I never pushed or pried too hard but I noticed we would talk into the wee hours of the night and then pretty early in the morning throughout the day and this happened for months. I got to know him or what he decided to show me and I found a kind, considerate, sweetheart. I swear I never looked at him like this before, he was not exactly my type but at this point, I realize "my type" and what I actually was drawn attracted to did not match at all. My fear of being rejected was higher than my feelings so I tried to draw back a little and wish that these feelings would blow over. I learned he loved dancing and wanted to dance professionally so I was very supportive of his joining a dance class to perfect his style and I tried to always be by his side. I don't remember who asked who to hang out but it was supposed to just be the two of us a couple of hours before everyone else came downtown which still, I thought nothing serious of but to deny my nervousness would be me lying. I remember smiling more and putting effort into how I looked. That was would be the first time he would see me in a dress. I wore jewelry and put on scented lotion since it would stay longer and I felt ridiculous because I didn't even know if Dominic liked girly girls but here I was hoping he would notice anything different and like it. I remember meeting him and being a klutz, I literally tripped over nothing but I tried to play it off...keyword is tried. Now that I think about it that was the second time I had tripped and almost fell in front of him. If liking someone meant you would have bodily harm then I needed a time machine because this was ridiculous. Anywho we were walking up the hill and saw wedding photos being taken, we stayed out the way but they asked for one of us to take pictures and I volunteered because although it was with a phone I loved photography. I took the pictures, made sure they were happy with them and we went about our way. We mentioned how happy they looked and that we hoped things last.
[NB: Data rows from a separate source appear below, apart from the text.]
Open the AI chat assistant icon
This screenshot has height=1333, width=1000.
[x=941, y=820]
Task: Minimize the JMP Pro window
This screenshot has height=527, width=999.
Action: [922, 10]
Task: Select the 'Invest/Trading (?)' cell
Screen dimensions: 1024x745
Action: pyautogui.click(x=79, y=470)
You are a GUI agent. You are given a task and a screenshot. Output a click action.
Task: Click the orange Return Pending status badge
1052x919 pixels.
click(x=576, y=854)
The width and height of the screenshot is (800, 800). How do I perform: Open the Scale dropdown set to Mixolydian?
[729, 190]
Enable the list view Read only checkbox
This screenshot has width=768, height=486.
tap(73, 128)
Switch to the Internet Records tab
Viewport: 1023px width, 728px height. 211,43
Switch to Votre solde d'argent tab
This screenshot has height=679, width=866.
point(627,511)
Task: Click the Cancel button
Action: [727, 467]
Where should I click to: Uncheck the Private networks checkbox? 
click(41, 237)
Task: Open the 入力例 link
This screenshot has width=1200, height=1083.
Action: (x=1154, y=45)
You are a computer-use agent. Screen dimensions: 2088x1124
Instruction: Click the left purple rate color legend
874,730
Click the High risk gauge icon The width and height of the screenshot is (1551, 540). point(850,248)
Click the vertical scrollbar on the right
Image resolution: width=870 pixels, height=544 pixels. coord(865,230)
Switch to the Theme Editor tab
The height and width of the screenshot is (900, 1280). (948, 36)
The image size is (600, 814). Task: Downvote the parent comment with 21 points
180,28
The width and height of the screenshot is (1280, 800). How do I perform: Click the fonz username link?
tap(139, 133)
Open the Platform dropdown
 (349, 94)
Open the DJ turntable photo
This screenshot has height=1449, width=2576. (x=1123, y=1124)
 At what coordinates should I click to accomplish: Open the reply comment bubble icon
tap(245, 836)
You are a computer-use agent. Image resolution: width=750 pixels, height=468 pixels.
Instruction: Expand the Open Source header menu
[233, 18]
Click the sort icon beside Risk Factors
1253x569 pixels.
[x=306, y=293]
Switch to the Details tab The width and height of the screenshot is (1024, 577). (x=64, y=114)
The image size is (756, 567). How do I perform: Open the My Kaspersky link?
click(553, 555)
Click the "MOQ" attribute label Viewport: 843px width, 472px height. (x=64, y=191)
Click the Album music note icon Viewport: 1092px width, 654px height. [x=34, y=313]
It was quiet for a while but it was not uncomfortable, it was peaceful. I don't know what made me do it but I hugged him from behind, he noticed my lotion but it seemed at first that he didn't like it so I tried to remove my arms from him but he pulled me in tighter so I couldn't move. It might not have meant much to him but it meant the world to me to be wanted in someone's space, even if for a little while. We talked a little longer and then everyone started showing up a few hours later and we mingled with everyone. Jacob was big on showing affection to everyone but this day it seemed to be more than usual. I thought I was overthinking it but I was feeling uncomfortable so I tried squirming away but it seems that was taken as a good sign because he didn't move and I was not big on making a scene so I kind of stayed there defeated. Dominic noticed it but didn't say anything and I thought nothing of it because he was close and affectionate with some of our friends too. Little did I know this would lead to the closest thing that I can imagine heartbreak feels like.